O dazibao era o cartaz escrito à mão em grandes caracteres usado na China, durante a «Grande Revolução Cultural Proletária», para denunciar como contrarrevolucionários todos aqueles que não seguissem os ditames do comité local dos «guardas vermelhos» ou as diretrizes erráticas do pequeno grupo que então tinha tomado conta do Partido Comunista. Nele não se falava do futuro, do progresso, das necessidades das pessoas ou da beleza do socialismo, apenas se destilava ódio, se atacavam homens e mulheres – muitos/as deles revolucionários de longa data – ou se humilhava quem ousasse discordar da inapelável «linha vermelha». 

Por analogia, costumo chamar dazibao ao mural daquelas pessoas que apenas usam as redes sociais para o combate político de natureza partidária. Nunca falam de literatura, música ou cinema (exceto se servirem a causa), jamais abordam a vida pessoal, nunca desabafam sobre algo que as preocupa, escondem onde passam as férias e nem se atrevem a palavras de afeto destinadas aos outros, é-lhes mesmo estranha a partilha da reflexão pessoal sobre temas do quotidiano. Apenas reproduzem os comunicados do partido, os cartazes do partido, as convocatórias do partido, as palavras de ordem do partido, as ações do partido e elogiam de forma ditirâmbica as prestações públicas dos companheiros e companheiras… de partido. Não se apercebem, aliás, que isto de nada serve, pois deste modo ninguém as segue ou lê com atenção, salvo quem partilha as mesmíssimas convicções.
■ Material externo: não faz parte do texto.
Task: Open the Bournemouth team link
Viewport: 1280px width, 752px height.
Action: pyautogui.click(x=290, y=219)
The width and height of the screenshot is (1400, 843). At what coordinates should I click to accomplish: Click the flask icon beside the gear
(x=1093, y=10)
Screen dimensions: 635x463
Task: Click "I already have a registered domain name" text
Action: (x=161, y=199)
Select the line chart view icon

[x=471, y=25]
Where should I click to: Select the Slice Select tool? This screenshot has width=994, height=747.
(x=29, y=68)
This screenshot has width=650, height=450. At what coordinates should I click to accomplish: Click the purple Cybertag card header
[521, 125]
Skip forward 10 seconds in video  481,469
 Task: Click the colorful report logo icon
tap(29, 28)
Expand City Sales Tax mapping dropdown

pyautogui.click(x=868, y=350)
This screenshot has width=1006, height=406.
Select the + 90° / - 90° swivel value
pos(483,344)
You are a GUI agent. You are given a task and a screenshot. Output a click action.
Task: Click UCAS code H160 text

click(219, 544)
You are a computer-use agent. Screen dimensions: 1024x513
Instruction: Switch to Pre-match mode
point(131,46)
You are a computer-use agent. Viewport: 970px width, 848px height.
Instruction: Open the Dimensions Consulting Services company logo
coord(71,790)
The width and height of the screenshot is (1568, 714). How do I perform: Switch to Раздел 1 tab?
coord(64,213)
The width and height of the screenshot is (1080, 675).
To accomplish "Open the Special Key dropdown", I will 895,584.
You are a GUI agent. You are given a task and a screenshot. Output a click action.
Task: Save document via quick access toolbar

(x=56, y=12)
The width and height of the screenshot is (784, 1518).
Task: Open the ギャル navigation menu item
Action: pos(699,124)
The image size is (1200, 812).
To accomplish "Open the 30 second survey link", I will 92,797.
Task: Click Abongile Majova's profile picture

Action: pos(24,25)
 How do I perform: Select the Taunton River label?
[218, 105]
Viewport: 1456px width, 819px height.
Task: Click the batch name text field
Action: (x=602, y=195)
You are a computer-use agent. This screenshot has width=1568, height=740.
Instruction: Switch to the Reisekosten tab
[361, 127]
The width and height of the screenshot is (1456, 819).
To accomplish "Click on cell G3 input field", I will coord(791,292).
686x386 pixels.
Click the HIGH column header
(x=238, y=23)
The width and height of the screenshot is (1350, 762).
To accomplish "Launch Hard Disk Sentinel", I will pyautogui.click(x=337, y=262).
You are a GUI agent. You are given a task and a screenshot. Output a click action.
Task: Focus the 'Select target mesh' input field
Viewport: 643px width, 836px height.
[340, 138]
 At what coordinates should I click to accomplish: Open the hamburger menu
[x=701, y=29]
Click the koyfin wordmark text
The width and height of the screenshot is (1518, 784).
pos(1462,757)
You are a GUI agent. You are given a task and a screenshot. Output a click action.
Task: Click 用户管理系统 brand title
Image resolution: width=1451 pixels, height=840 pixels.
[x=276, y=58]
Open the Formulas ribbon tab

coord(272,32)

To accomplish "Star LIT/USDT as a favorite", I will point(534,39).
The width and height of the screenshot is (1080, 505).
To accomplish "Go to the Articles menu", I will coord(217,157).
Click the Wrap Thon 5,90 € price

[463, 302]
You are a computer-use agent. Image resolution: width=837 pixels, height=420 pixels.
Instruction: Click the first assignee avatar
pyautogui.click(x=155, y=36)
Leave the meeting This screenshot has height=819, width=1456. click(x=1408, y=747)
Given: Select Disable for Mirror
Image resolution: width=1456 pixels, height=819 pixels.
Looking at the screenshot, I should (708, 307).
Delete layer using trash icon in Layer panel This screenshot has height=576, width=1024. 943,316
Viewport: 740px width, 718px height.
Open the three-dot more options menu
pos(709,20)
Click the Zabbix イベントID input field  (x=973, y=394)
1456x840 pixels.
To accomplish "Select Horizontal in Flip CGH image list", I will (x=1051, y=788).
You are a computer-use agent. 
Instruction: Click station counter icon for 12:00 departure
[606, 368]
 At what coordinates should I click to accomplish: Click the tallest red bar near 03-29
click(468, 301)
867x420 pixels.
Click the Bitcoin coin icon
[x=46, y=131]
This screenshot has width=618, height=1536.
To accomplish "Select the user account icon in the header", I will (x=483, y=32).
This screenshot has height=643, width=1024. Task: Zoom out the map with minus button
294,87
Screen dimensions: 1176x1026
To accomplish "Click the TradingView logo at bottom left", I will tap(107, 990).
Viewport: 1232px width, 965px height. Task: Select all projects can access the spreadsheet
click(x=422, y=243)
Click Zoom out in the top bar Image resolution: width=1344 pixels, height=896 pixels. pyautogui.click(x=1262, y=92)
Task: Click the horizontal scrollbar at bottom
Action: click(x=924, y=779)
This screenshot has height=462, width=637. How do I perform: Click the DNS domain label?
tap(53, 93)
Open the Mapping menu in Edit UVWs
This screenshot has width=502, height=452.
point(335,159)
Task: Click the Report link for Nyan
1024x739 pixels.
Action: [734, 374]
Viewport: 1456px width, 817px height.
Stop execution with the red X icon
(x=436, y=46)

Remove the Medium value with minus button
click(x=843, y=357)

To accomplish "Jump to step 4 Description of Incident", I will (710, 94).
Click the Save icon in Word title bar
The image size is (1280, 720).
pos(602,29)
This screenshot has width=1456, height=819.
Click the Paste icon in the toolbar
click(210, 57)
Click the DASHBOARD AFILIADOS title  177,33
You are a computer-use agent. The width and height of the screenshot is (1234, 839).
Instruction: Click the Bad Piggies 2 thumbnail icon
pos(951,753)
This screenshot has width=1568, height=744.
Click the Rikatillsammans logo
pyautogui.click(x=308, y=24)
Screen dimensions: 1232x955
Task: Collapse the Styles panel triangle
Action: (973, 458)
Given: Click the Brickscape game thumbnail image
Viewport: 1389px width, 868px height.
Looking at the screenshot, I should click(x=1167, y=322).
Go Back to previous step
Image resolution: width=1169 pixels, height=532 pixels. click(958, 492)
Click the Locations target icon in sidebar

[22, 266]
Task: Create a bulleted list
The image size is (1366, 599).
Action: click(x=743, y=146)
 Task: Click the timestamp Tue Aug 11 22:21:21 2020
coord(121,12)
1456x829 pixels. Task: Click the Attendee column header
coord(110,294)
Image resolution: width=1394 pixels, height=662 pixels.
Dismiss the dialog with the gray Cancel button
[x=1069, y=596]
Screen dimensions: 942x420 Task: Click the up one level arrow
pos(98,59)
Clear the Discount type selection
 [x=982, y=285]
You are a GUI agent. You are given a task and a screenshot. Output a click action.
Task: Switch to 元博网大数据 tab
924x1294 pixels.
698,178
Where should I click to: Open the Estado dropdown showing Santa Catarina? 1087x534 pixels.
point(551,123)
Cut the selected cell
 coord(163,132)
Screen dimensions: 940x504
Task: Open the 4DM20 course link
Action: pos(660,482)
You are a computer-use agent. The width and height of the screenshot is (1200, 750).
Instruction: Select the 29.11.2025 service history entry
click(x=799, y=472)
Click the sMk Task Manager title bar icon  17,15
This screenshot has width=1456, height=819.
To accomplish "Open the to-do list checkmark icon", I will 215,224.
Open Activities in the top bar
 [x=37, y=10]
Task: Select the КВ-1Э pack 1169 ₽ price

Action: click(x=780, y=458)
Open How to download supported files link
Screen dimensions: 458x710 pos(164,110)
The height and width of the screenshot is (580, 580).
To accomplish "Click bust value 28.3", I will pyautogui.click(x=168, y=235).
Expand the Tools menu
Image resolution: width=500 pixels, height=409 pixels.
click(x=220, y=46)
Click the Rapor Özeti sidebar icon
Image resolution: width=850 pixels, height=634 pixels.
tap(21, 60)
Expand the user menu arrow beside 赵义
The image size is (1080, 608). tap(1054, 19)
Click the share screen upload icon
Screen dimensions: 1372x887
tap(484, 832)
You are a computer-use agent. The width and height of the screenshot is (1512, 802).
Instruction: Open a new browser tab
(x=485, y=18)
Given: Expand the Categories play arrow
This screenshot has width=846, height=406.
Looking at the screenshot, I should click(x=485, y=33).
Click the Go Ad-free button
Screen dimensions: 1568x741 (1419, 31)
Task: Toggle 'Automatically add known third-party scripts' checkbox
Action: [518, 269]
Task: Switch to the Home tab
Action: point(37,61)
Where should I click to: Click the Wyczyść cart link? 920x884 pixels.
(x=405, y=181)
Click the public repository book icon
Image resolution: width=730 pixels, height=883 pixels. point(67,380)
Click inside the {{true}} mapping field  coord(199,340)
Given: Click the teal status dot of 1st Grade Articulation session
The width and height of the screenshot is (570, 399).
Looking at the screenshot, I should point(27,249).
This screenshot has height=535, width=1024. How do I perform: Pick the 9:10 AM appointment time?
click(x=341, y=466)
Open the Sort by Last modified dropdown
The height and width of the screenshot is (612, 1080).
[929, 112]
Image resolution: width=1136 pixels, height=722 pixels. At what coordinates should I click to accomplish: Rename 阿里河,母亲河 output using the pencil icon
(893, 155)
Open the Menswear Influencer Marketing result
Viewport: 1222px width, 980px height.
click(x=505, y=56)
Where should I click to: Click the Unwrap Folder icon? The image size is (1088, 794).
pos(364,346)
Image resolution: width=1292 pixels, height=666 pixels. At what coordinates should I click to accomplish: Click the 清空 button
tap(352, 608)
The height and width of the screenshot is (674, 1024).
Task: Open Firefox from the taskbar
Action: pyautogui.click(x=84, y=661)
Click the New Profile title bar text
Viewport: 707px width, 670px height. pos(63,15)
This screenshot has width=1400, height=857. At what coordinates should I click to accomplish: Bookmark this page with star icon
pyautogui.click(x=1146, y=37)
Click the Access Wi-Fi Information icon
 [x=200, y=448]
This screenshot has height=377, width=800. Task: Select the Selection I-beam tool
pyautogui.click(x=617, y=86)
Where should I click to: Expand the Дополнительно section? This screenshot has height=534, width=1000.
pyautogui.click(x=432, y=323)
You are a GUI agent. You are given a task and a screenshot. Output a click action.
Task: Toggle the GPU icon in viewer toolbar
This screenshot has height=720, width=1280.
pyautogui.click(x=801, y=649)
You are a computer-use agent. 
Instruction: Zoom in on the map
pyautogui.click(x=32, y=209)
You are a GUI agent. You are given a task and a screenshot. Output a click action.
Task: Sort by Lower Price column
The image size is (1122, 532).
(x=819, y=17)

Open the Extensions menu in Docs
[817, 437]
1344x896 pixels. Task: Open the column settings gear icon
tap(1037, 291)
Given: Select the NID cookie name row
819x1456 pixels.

Observar isto, como hoje me aconteceu quando, a partir de um post-panfleto acedi ao mural de alguém da minha geração (logo, «crescidinha»), com acesso a múltiplas formas de conhecimento, que conheço razoavelmente e sei que anda nisto há tanto tempo quanto eu, devendo por isso ter uma experiência política e pessoal que a afastasse deste abismo, é algo que deixa uma forte sensação de pena, associada à consciência da inutilidade real de todo aquele esforço. Infelizmente, ela não tem sido rara. Sendo estas pessoas as mais suscetíveis de assumir a cegueira política e de rejeitar o diálogo com quem pensa de forma algo diversa.